Não importa como eu escolha viver minha vida, as alternativas vão sempre estar erradas para os outros.
Eu posso ser lésbica, desde que seja bonita e/ou cheia de estilo, e posso ser negra desde que tenha traços delicados (vulgo: traços de brancos), posso ser gorda desde que não gorda demais, e posso ser pobre desde que tenha uma história de superação ou seja muito espirituosa e faça graça da minha pobreza.
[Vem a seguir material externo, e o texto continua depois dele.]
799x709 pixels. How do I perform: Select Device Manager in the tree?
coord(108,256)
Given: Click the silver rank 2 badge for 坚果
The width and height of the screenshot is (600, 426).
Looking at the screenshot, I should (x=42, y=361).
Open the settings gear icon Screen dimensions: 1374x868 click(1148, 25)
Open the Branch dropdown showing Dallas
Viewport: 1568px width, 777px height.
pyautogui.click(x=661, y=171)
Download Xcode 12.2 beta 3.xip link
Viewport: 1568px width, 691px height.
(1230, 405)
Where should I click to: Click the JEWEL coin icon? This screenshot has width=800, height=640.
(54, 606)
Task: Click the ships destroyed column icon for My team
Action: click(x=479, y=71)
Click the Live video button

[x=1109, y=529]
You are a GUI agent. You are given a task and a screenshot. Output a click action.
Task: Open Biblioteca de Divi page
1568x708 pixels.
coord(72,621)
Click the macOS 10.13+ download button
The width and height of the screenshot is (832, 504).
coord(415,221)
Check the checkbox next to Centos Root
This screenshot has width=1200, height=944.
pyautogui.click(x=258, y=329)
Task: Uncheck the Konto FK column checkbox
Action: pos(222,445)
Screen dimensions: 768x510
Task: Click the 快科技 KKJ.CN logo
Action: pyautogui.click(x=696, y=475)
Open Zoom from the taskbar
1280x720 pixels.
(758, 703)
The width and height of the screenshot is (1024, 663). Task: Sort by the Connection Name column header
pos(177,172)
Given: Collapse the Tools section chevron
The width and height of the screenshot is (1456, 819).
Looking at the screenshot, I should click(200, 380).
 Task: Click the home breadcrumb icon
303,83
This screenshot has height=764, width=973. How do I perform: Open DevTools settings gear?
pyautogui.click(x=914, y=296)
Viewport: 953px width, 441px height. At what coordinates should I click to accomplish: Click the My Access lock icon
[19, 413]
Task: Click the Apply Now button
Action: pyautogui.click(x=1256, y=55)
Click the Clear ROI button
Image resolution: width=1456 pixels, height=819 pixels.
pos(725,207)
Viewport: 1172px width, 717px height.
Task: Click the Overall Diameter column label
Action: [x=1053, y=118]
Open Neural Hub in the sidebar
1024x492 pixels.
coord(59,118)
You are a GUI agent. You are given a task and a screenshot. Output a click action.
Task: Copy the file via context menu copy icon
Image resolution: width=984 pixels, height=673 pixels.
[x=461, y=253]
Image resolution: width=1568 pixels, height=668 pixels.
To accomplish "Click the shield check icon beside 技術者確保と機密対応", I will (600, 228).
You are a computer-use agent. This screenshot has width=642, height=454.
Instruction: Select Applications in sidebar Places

Eu posso ser diferente, mesmo porque ser diferente está muito na moda hoje em dia, mas só se for uma diferença que não perturba as pessoas.
Vivemos em um mundo que valoriza muito uma tal de “tendência”. Tendência é quase uma chave para a felicidade. Ela vai te ensinar como se vestir, que batom usar, o que está na moda, o que não está, com o você deve decorar sua casa, qual corte de cabelo você deve ter, quais aplicativos você tem que ter (TEM QUE. É isso ou sofrer exclusão digital), quais roupas valorizam o seu tipo de corpo (e acredite, você vai ser julgada por isso), e o que você deve fazer para ser valorizada como mulher (não por respeito a si própria, mas pelo que a sociedade vai pensar de você).
E ainda existem por aí mulheres que acreditam que só princesas encontram seus príncipes e que se você não se comporta de acordo, você só vai encontrar sapos na sua vida, como se as pessoas só tivessem uma única faceta. Bom ou mau. E fim.
O mundo vai dizer que eu posso ser tudo o que eu quiser, que eu posso pensar diferente, desde que o meu diferente seja igual aos outros. Que estejamos todos presos em uma mesma bolha, com pequenas variações de pensamentos, mas que não incomodam ninguém.
Bom, sinto muito mundo, que se dane você. Eu escolhi ser como eu sou. E a única tendência que eu vou seguir é a de ser eu mesma. E o único status que eu quero alcançar é o da felicidade.